Kişi, menfaatleriyle duygusal bir ilişki kurar. Sınırlı kapasitesiyle  sınırsız olan biyolojik, psikolojik, siyasal, sosyal ve ekonomik çıkarlarını gerçekleştirmenin zorluğunun farkında olan insan,  oluşturduğu insan üstü güçler dünyasıyla kendi menfaatlerini bu dünyada maksimum düzeyde gerçekleştirmeye çalışır. Kişi, menfaatlerini kutsallalştırır. İnsanın kutsalı, insanın menfaatleridir. Kişi, kutsallaştırdığı menfaatleriyle duygusal bir ilişki kurar. İnsan, sınırsız hakimiyet, servet ve şehvet çıkarlarıyla  akla, adalete ve ahlaka dayalı olarak değil,  duygusallığa ve irrasyonelliğe dayalı bir özdeşlik ilişkisi kurar.Kişi, kendisi ve çıkarları arasındaki  bağın duygusal olarak  farkına vardığı  andan itibaren bu duygusal durumu, dini  alana  değişik  fikirlerle, sembollerle, ritüellerle ve uygulamalarla taşımanın yollarını  bulmaya uğraşır. İnsanın dini tecrübesi,  kendi  günlük menfaatleri ve  faaliyetleri içinde oluşur. İnsanın din tecrübesi, konjonktürel menfaatlere ve faaliyetlere göre şekillenmektedir. İnsanların  ezeli ve ebedi hakikatleri yoktur. İnsanların  sınırlı, gelip geçici menfaatleri vardır. Gelip geçici menfaatler, insanların ezeli ebedi hakikatler algısını   şekillendirmektedir.  Dinde belirleyici olan ezeli ve ebedi hakikatler değil, gelip geçici menfaatlerdir.
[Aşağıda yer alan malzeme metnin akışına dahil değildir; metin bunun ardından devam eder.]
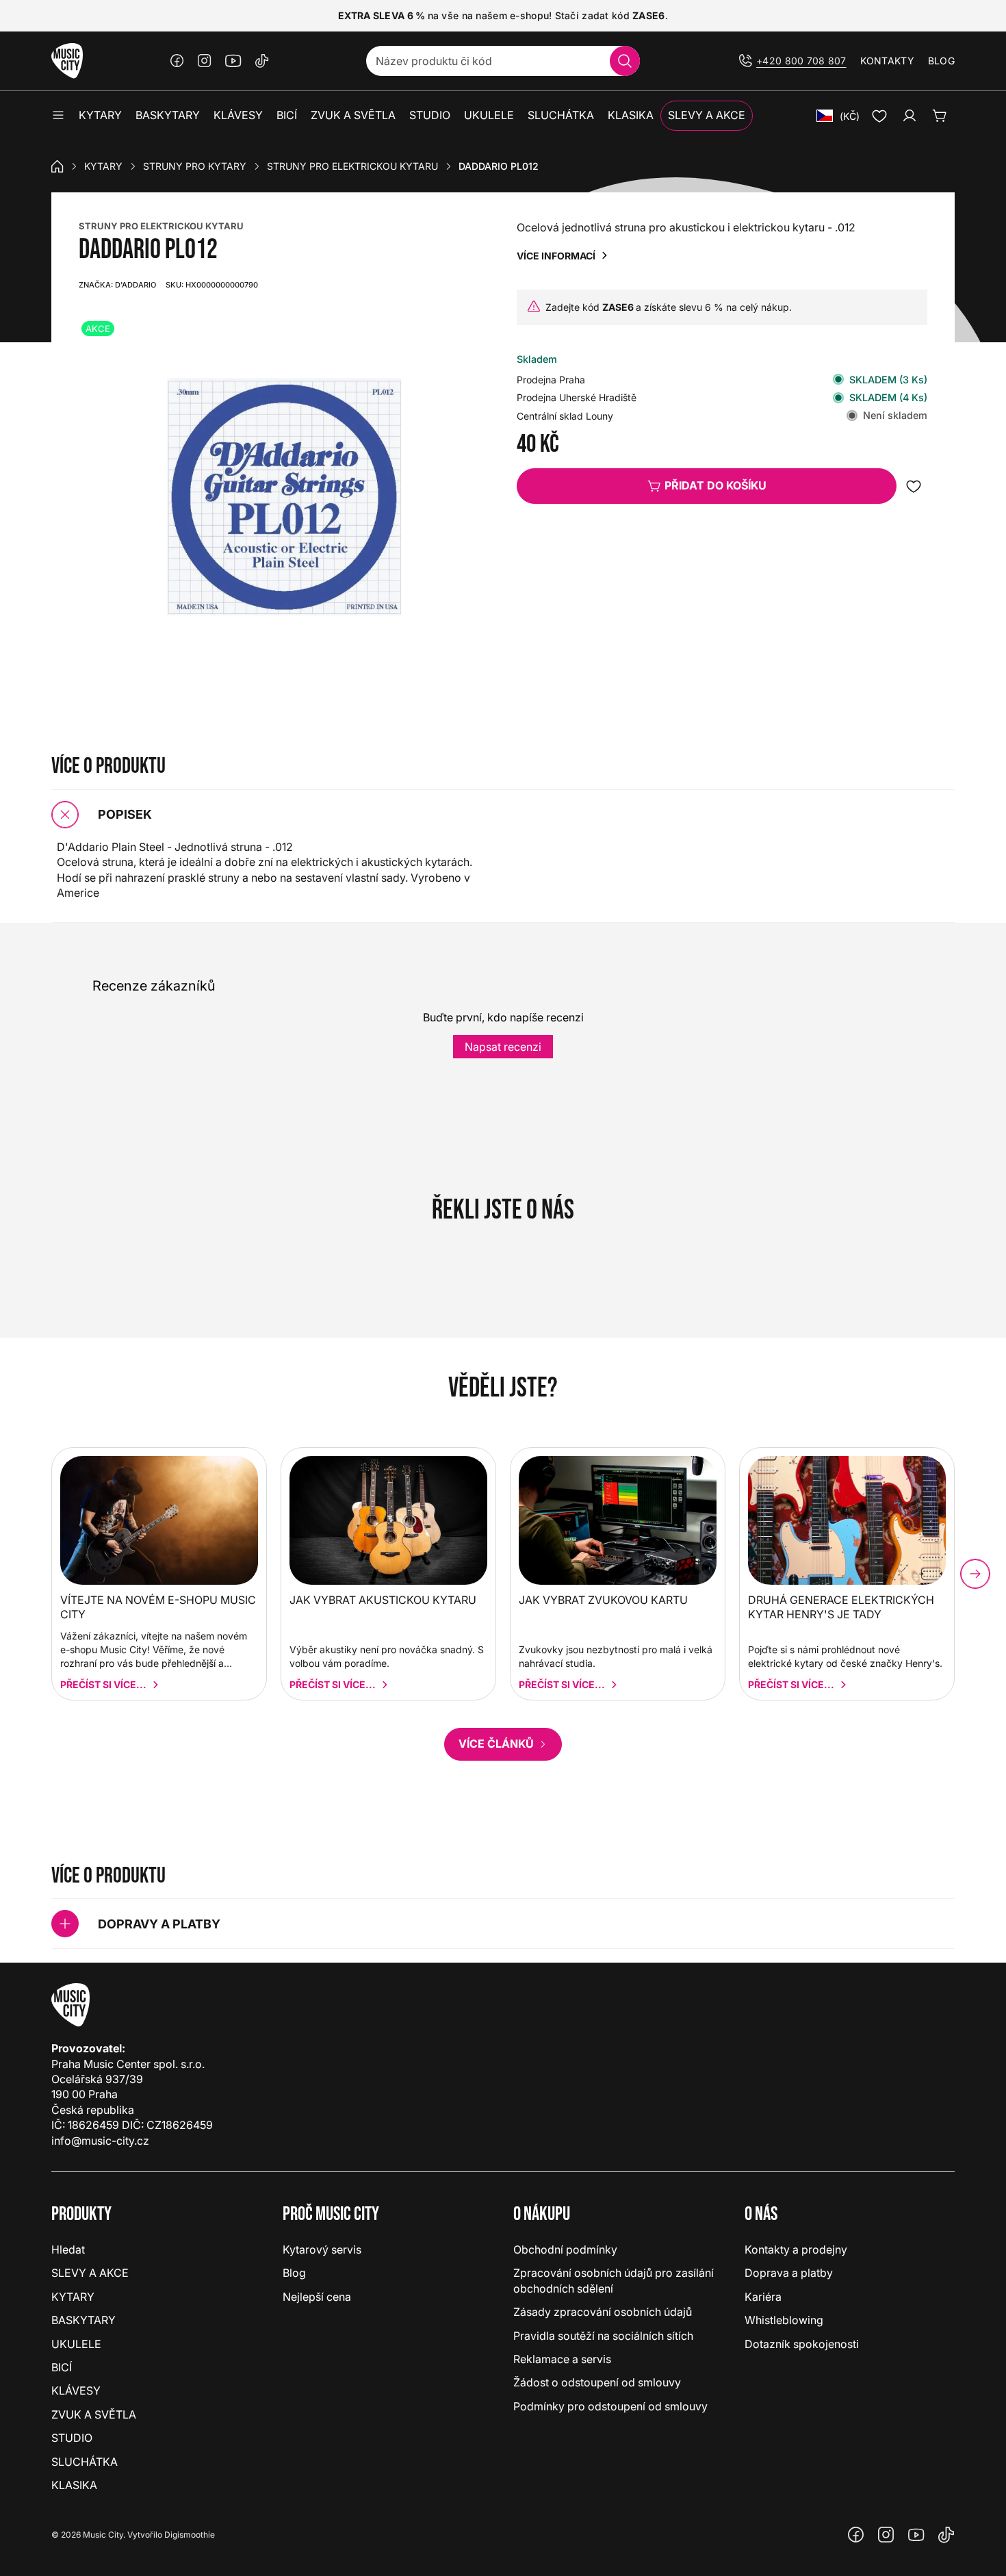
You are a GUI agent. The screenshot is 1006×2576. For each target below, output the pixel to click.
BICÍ (61, 2367)
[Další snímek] (975, 1574)
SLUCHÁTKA (84, 2462)
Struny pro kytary (194, 166)
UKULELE (76, 2344)
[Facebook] (177, 61)
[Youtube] (233, 61)
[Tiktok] (262, 61)
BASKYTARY (83, 2320)
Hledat (68, 2249)
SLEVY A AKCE (90, 2273)
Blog (941, 60)
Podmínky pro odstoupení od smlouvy (610, 2406)
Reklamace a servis (562, 2359)
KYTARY (103, 166)
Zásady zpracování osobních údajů (602, 2312)
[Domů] (57, 166)
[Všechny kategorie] (58, 116)
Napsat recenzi (503, 1047)
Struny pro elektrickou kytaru (352, 166)
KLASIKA (74, 2485)
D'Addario (117, 285)
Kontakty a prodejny (796, 2249)
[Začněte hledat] (625, 61)
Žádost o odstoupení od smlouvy (597, 2382)
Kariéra (763, 2297)
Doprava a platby (789, 2273)
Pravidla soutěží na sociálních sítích (603, 2336)
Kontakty (887, 60)
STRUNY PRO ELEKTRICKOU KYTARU (161, 225)
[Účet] (909, 116)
İnsanlığın  dinler tarihi, din istismarları tarihidir. Tarih boyunca insanoğlu, dinleri ekonomik, siyasal, sınıfsal, biyolojik, ekonomik ve günlük menfaatleri için istismar etmiş ve araçsallaştırmıştır. Dinler tarihi,  dinlerin  sürekli olarak  insanların menfaatlerine hizmet eden araçlar olarak olduğunu göstermektedir. Dinler tarihinde    insani  menfaatler vardır,  ezeli ve ebedi hakikatler yoktur.Dinler tarihinde  yaşanan sosyal çöküşlere çözüm olarak insanları dinin orijinal kaynaklarına ve formlarına  dönmeye çağıran hareketler  hep  vardır. İnsanlar, dinin orijinal kaynaklarına ve formlarına dönmek yerine, kendi günlük çıkarlarının peşinde olmaya devam etmişlerdir.Din istismarı gerçekliği, insani menfaatlerin  insanüstü olarak algılanan hakikatlere    baskın olduğunu  ortaya koymaktadır. İnsani menfaatler ilahi hakikatlere dönüştüğünde insan, doğa ve toplum başta olmak üzere her şey zehirlenmekte, kirlenmekte ve kararmaktadır. Menfaatlerimizi ve hakikatlerimizi birlikte sorgulamalıyız.